In “currents” by Alina Nazmeeva and Alex Kosnett, augmented reality is used to superimpose a holographic salmon run in place of a construction site where a new high-rise will emerge in the coming months. (Credit: Yabsira Wolde)
For three weeks at the end of August 2022, Future Arts hosted their first outdoor showcase, AUGMENT Seattle, in the tech-centered South Lake Union neighborhood. The result was a stunning display of the scale and range that AR has to offer as an arts medium. With a total of nine immersive art engagements created by 17 local and international artists, AUGMENT “rewilded” concrete buildings with 3-dimensional imagery of Indigenous and non-native plants, schools of salmon gliding on wind currents, and abstract, glitched-out bodies strutting invisible runways.

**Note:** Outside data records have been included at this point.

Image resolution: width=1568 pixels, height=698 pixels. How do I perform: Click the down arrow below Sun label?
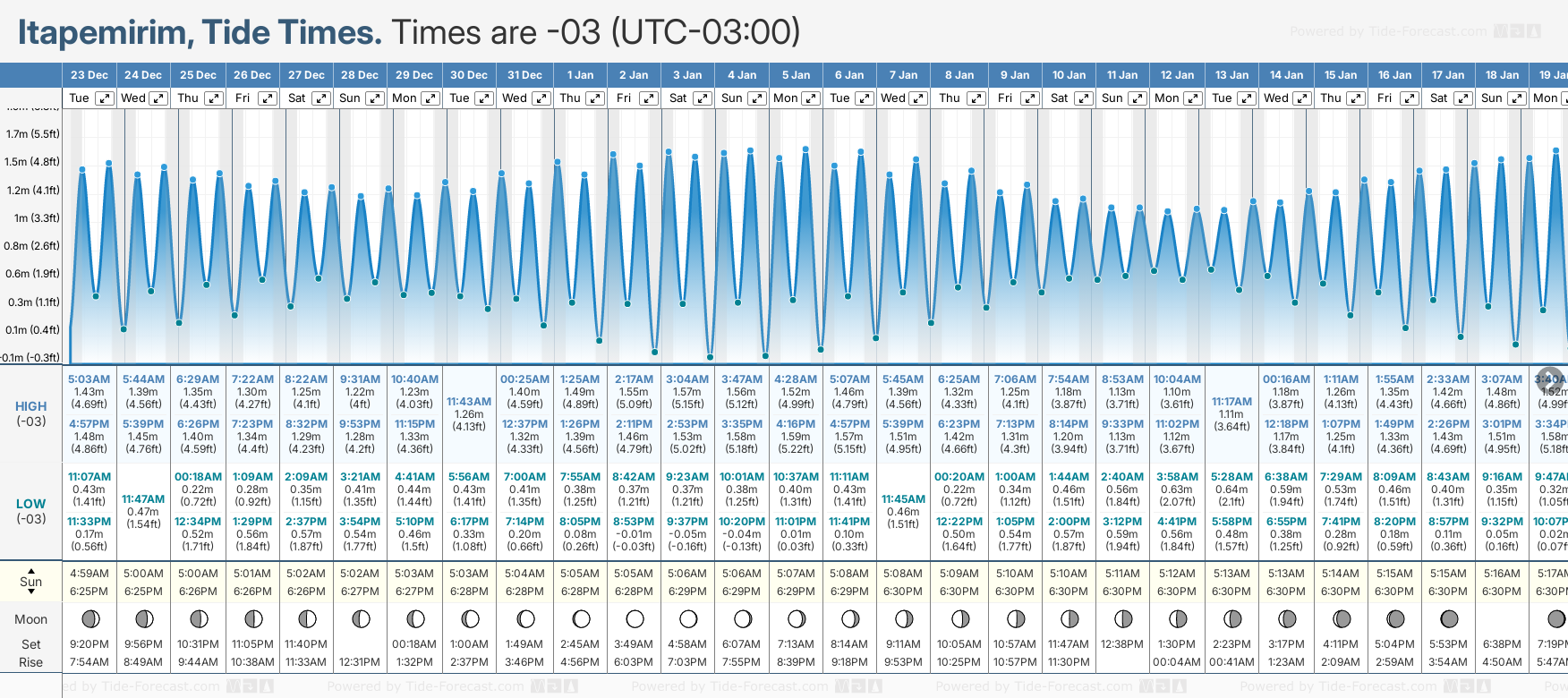tap(31, 593)
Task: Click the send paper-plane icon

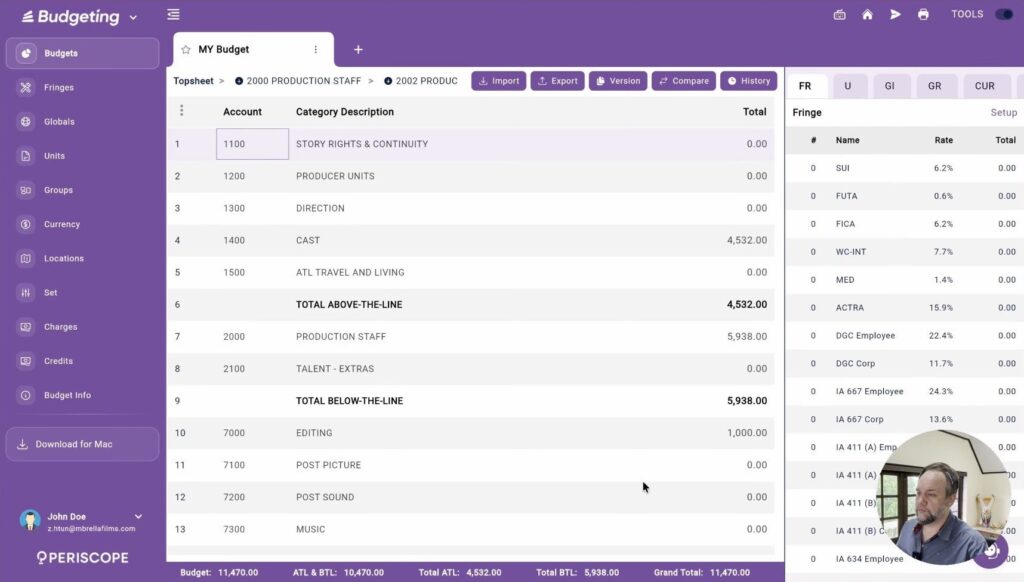Action: coord(895,15)
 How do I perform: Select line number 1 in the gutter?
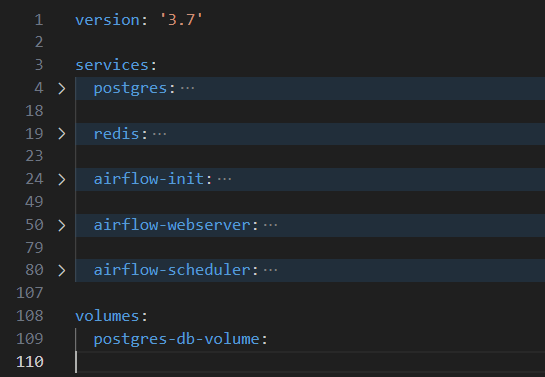tap(39, 20)
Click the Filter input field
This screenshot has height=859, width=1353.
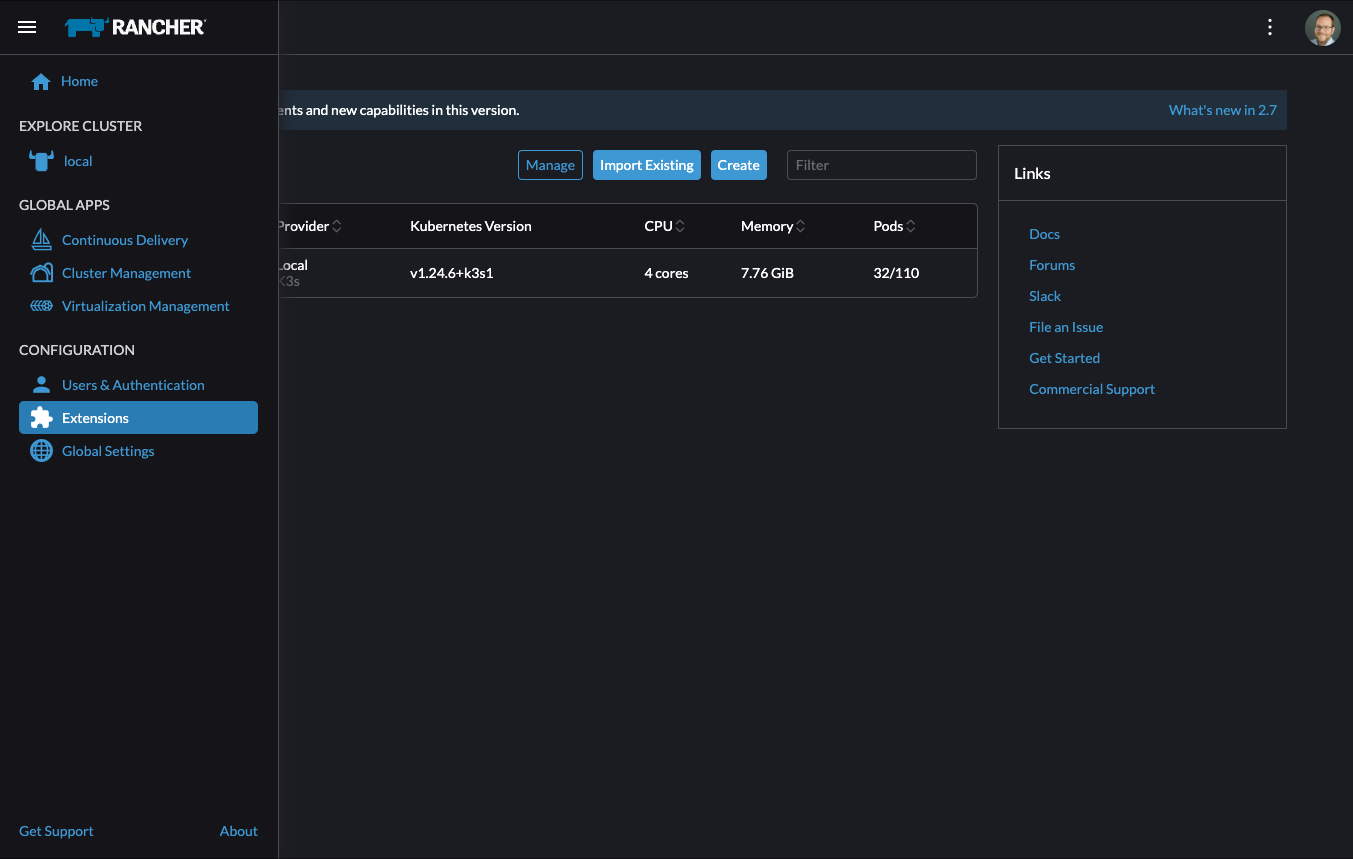point(881,165)
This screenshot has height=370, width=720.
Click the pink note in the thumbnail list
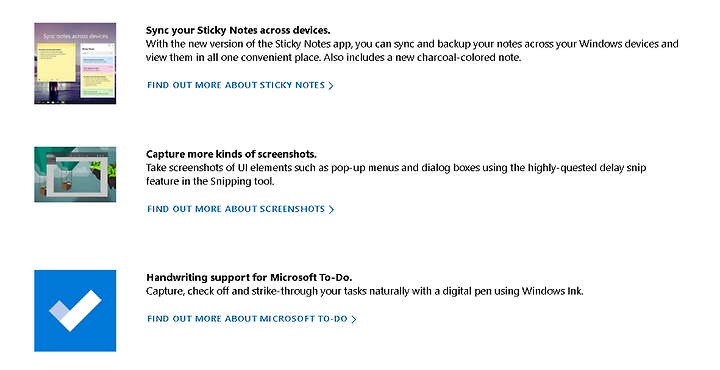pos(97,69)
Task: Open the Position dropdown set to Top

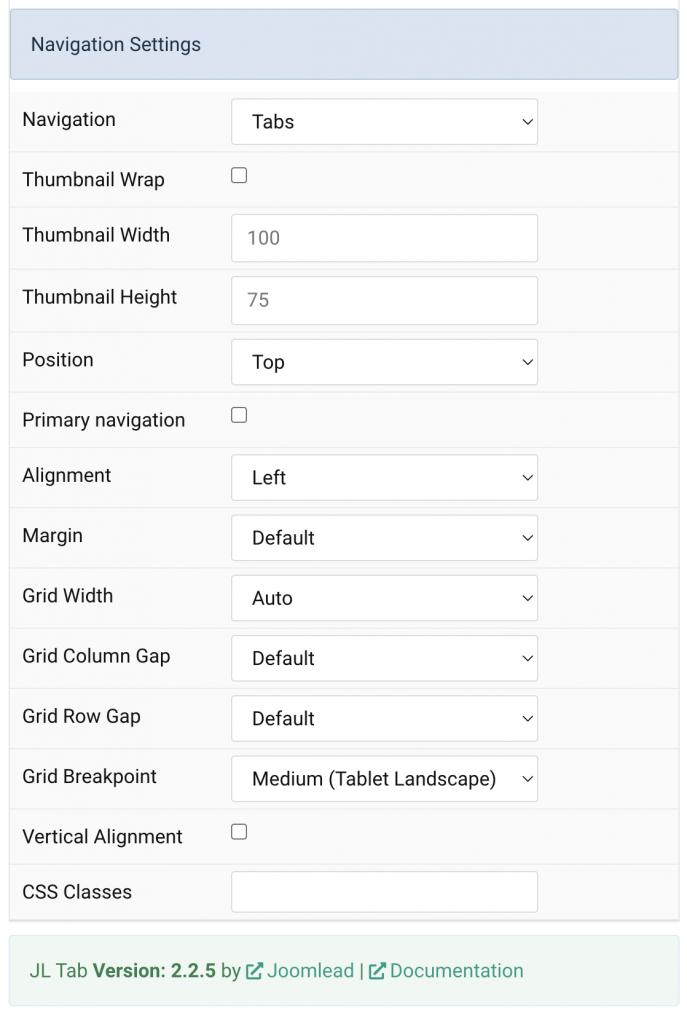Action: 384,362
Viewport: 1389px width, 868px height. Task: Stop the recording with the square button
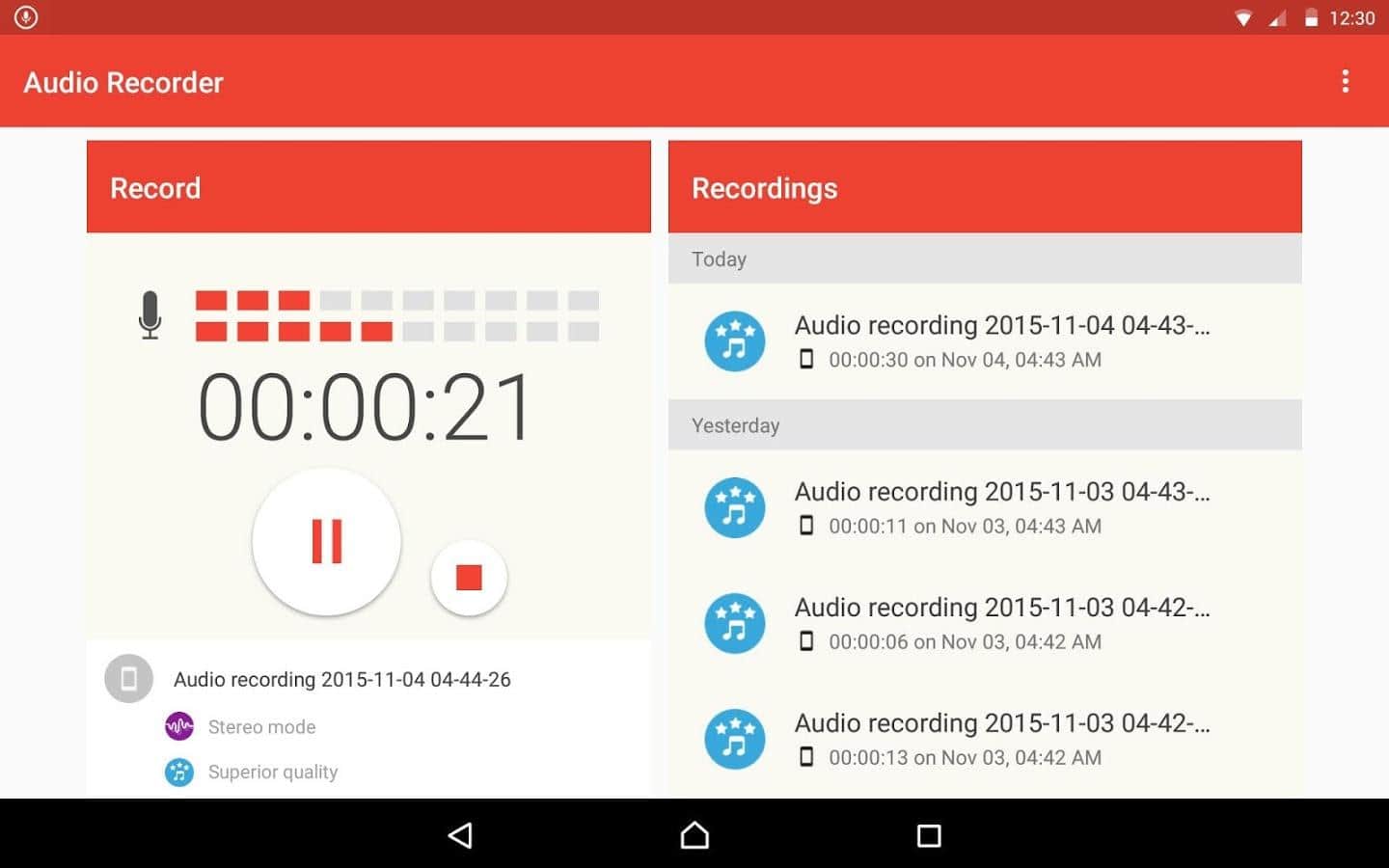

“There really is a breadth of ways that [AR] could interact with the environment,” says Bruk, a new media artist who had almost a decade of experience at Amazon, and Future Arts’ only full-time staff member. “We want to keep people rooted in this world, and AR does that.”
REDEFINE writers Vee Hua (L) and Katharina Brinschwitz on a press ARTour of the AUGMENT exhibit, featuring “#GlitchGoddess” by Marjan Moghaddam in the foreground. (Credit: Anna Czoski)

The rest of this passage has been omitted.